------ Provided passage ------

The voice figures prominently in today’s reading. In the first reading, the voice of God seems to be asking if not the impossible, then the inhuman. Isaac – was the child God promised so that Abraham could become the founding father of “a great nation.” With relief, we discover that in fact the point of the story is the very opposite to what it appears to be on the surface: whereas human sacrifice was commonplace in the ancient Near East, what is revealed is that God does not want human sacrifice. The voice of God takes center stage at the transfiguration that Jesus’ identity as God’s own beloved Son – a truth that literally makes Jesus glow. As Jesus descends the mountain, He starts to help His disciples to understand the meaning of His sonship: that He will be faithful and obedient to His Father, even to the point of having to give up His life.

------ Extracted information ------

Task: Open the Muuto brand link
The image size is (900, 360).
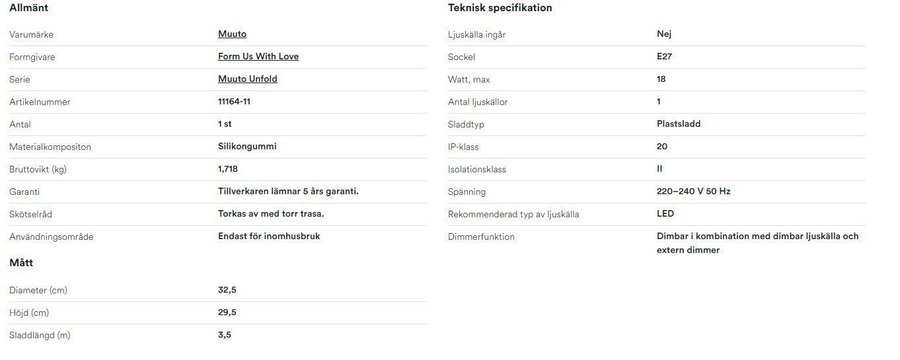Action: (232, 34)
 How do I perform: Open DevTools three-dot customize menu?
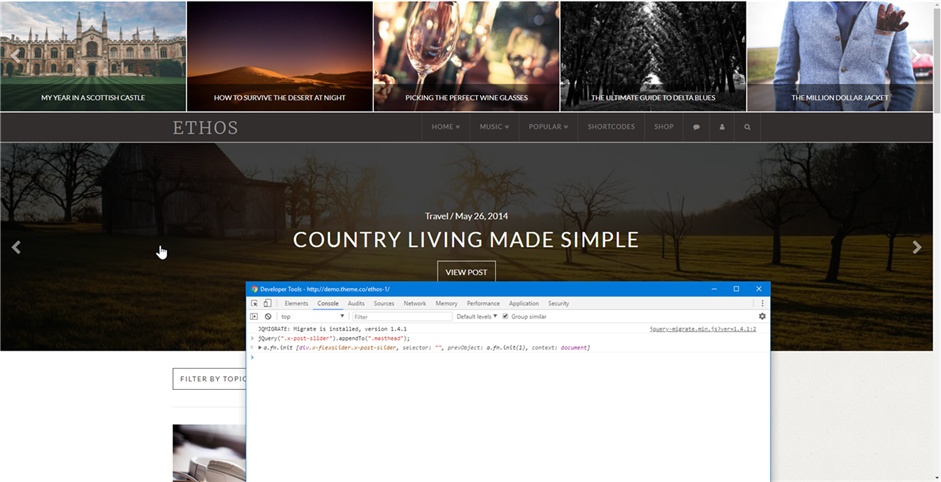point(763,304)
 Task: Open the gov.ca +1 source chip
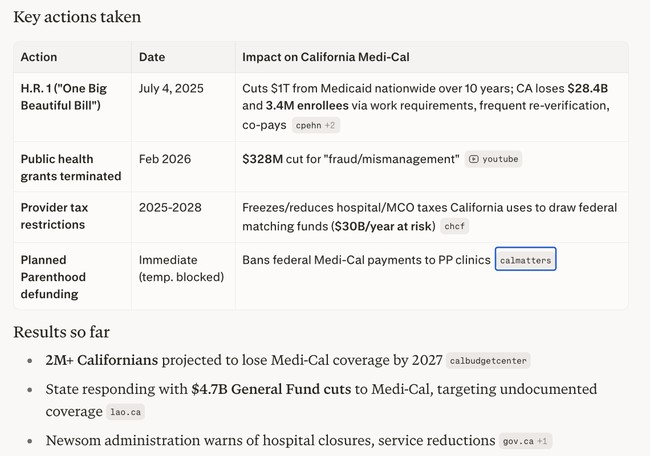(525, 441)
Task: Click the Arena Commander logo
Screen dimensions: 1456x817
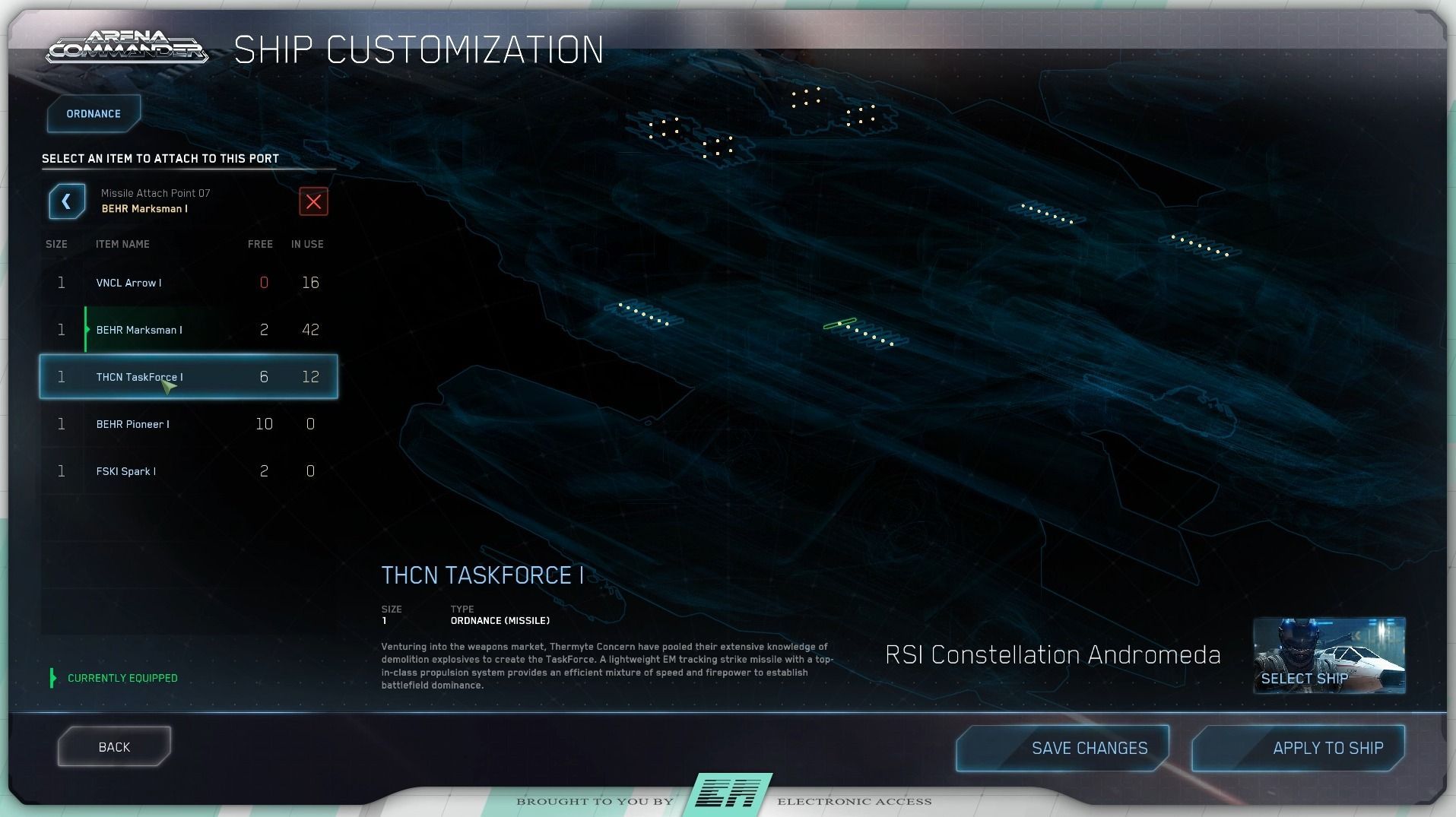Action: pos(127,48)
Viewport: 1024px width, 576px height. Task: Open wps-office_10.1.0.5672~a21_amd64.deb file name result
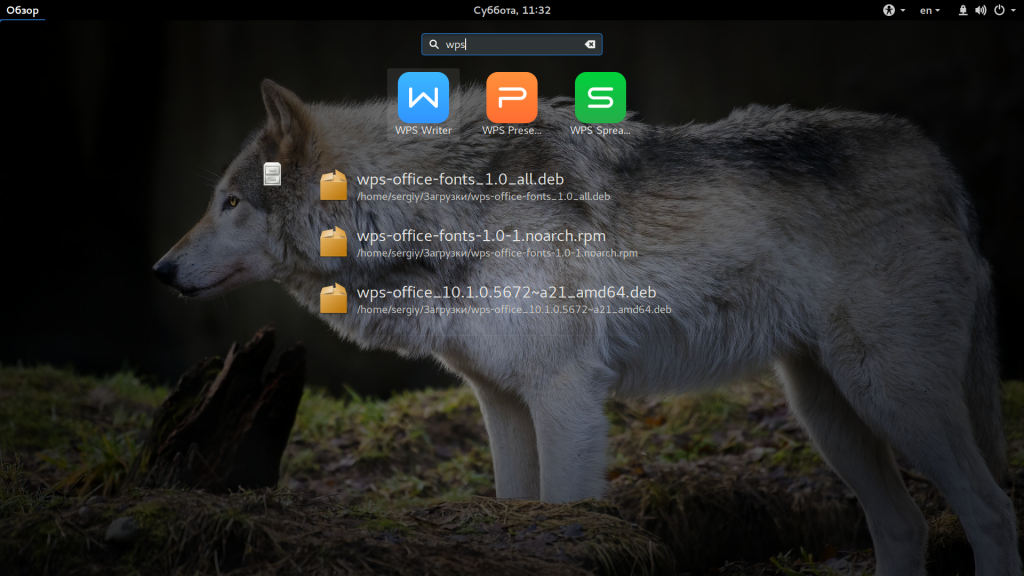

------

(What to work on)
a: Answer these questions about the reflection on today's readings:
(i) Who was Isaac, according to the reflection?
(ii) What was commonplace in the ancient Near East?
(iii) As Jesus descends the mountain, what does He start to help His disciples understand?
b: Can you pick up the reflection on today's readings after its last sentence and carry it on?

(Responses for each task)
a:
(i) The child God promised so that Abraham could become the founding father of "a great nation."
(ii) Human sacrifice.
(iii) The meaning of His sonship: that He will be faithful and obedient to His Father, even to the point of having to give up His life.

b:
As Christians, we believe that the transfiguration is not merely a past event but an ongoing reality. God’s voice continues to be at work in our world today, and in our lives. We need to learn how to listen and perceive at more than just a superficial level. That takes time and practice and commitment. When we do listen in prayer – when we are able to step outside our own expectations and preconceptions and focus – we find that God’s voice continues to be creative and transformative. By making time each day quietly to open ourselves to the presence of God, we make room for God to affirm our dignity as God’s beloved sons and daughters. Being children of the loving Father is something that shines out from our lives – because we have learn to listen to the voice.